A participação do Conselho Nacional de Saúde é outro ponto duvidoso. Sobre a atuação do CNS, há, inclusive, determinação da Justiça Federal na ação civil pública nº 1007452-92.2022.4.01.3400, movida pelo Ministério Público. Neste caso, que tem efeito em âmbito nacional, o Poder Judiciário entendeu ser necessário o parecer opinativo do Órgão, mesmo no caso do Programa Mais Médicos.
Por fim, a respeito do padrão decisório, pode haver alguma polêmica. Primeiramente, porque ele não é dispensável; ou seja, não basta que o edital estabeleça que as Instituições de Ensino devem ser avaliadas in loco com o conceito 4, nos termos do item 8.5 do instrumento convocatório. O Decreto 9.235/2017 e a Portaria Normativa 23/2017 exigem o padrão definido em ato normativo, e o conceito, por si só, não basta. Em segundo lugar, porque o próprio MEC, em diversas ações judiciais, afirma que não existem regras vigentes para medicina. Com base nesse argumento, inclusive, o Órgão criou a Portaria SERES/MEC 531/2023, mas ele explica que esta norma só é aplicável aos processos administrativos judicializados e validados pelo STF. Portanto, não existe padrão decisório para autorização de cursos de medicina em hospitais.

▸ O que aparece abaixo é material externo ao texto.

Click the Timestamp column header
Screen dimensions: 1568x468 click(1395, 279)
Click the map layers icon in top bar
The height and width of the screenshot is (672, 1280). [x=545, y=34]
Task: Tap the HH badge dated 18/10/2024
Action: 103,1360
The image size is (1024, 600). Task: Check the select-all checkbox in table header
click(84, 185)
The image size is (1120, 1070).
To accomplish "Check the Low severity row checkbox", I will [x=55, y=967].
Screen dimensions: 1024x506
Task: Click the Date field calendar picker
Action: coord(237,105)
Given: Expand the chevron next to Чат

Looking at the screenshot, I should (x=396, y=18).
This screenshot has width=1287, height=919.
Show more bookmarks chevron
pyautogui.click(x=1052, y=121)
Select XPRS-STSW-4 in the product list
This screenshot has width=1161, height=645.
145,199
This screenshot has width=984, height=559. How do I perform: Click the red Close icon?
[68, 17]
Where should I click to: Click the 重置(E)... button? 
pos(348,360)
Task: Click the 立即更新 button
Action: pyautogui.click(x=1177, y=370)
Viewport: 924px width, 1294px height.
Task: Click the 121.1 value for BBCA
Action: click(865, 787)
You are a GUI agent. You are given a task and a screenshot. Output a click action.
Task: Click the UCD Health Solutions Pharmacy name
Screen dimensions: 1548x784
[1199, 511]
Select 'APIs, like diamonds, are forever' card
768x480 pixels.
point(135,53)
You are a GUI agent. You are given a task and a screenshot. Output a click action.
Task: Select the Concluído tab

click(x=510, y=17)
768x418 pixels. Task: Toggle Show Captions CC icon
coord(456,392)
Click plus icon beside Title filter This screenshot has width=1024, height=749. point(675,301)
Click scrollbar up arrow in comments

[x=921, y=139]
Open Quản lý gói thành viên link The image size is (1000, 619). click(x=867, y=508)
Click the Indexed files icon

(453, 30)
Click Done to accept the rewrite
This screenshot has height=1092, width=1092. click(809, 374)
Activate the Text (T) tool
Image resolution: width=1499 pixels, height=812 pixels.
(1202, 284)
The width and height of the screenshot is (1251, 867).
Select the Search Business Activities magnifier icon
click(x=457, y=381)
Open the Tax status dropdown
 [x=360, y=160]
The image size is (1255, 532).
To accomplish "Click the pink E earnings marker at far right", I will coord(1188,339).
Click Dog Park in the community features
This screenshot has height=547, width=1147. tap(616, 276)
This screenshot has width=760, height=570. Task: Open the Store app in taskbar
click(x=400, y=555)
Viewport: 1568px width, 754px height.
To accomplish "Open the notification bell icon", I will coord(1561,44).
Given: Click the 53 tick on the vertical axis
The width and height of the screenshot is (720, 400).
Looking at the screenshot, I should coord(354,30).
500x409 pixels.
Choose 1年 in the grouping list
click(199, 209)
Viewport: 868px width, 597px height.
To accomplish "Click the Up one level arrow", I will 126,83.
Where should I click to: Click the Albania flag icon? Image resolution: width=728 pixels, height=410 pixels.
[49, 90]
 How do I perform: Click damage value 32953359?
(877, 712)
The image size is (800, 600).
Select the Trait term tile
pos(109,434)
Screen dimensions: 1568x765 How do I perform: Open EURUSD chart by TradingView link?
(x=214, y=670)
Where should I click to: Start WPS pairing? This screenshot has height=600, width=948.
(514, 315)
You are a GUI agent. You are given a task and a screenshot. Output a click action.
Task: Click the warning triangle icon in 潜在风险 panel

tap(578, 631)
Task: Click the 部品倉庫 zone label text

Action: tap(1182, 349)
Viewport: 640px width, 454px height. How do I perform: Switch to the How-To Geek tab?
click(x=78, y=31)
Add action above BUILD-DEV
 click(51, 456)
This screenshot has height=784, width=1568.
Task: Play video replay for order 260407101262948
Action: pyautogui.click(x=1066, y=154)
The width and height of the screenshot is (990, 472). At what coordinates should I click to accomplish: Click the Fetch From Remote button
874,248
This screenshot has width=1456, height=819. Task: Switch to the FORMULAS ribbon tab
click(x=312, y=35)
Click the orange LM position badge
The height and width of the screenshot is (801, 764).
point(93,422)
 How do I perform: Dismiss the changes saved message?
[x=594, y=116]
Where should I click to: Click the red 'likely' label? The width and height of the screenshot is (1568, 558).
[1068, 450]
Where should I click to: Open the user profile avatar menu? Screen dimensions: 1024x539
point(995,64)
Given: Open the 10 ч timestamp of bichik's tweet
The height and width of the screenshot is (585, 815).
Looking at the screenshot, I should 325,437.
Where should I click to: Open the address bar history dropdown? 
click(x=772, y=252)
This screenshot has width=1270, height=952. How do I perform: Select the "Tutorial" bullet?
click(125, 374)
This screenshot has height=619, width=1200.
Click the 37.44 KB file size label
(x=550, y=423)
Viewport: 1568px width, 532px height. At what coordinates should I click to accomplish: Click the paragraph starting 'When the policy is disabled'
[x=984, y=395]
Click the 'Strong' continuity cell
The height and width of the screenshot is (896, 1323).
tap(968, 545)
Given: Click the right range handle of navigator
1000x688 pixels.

Sem o padrão normativo, não se sabe, por exemplo, qual será o número de vagas deferido para cada curso. O edital só diz que ele “dependerá da estrutura de equipamentos e programas disponíveis na unidade hospitalar (…) e da estrutura de equipamentos públicos e programas de saúde do SUS”, mas não há uma definição – um padrão decisório – para a atribuição efetiva das vagas.
De fato, há uma obscuridade no edital, pois no item 2.1 existe uma exigência de habilitação que se refere a “número de leitos SUS disponíveis maior ou igual a cinco por vaga autorizada” (alínea “d”) e outra que menciona “mais de quatrocentos leitos próprios” (alínea “h”). Considerando a proporção de 1 vaga para cada 5 leitos, 400 leitos seriam exatamente o mínimo necessário para as 80 vagas previstas no edital. Contudo, em tese, segundo a alínea “d”, todos os leitos deveriam ser credenciados pelo Sistema Único de Saúde. Portanto, precisa ser esclarecido qual seria o peso dos leitos próprios não-SUS, ou seja, dos leitos particulares. Da nossa parte, entendemos que eles são tão relevantes para treinamento quanto os do sistema único.
Além destes, que agora se tornam relevantes, outros problemas ainda aguardam solução. Alguns deles afetam diretamente instituições que ainda não se habilitaram.
A vedação injustificada a consórcios e parcerias precisa ser revisada, sob o risco de excluir, por exemplo, Santas Casas e Instituições de Ensino com foco na área de saúde e medicina. A exigência de um único CNPJ, decorrente dessa restrição, pode gerar futuros problemas relacionados a isenções e imunidades, como discutimos anteriormente. Esse cenário destaca a necessidade de aperfeiçoar as regras, inclusive para instituições já habilitadas.
Até o momento, o processo tem mostrado resultados positivos. Hospitais de excelência já estão habilitados e com processos regulatórios em andamento, embora ainda existam falhas que precisam ser corrigidas. Felizmente, há tempo para ajustar esses pontos.
De forma geral, o panorama é otimista. E o MEC já merece reconhecimento por retomar o andamento do Programa Mais Médicos, promovendo também a abertura de novos e qualificados cursos de medicina.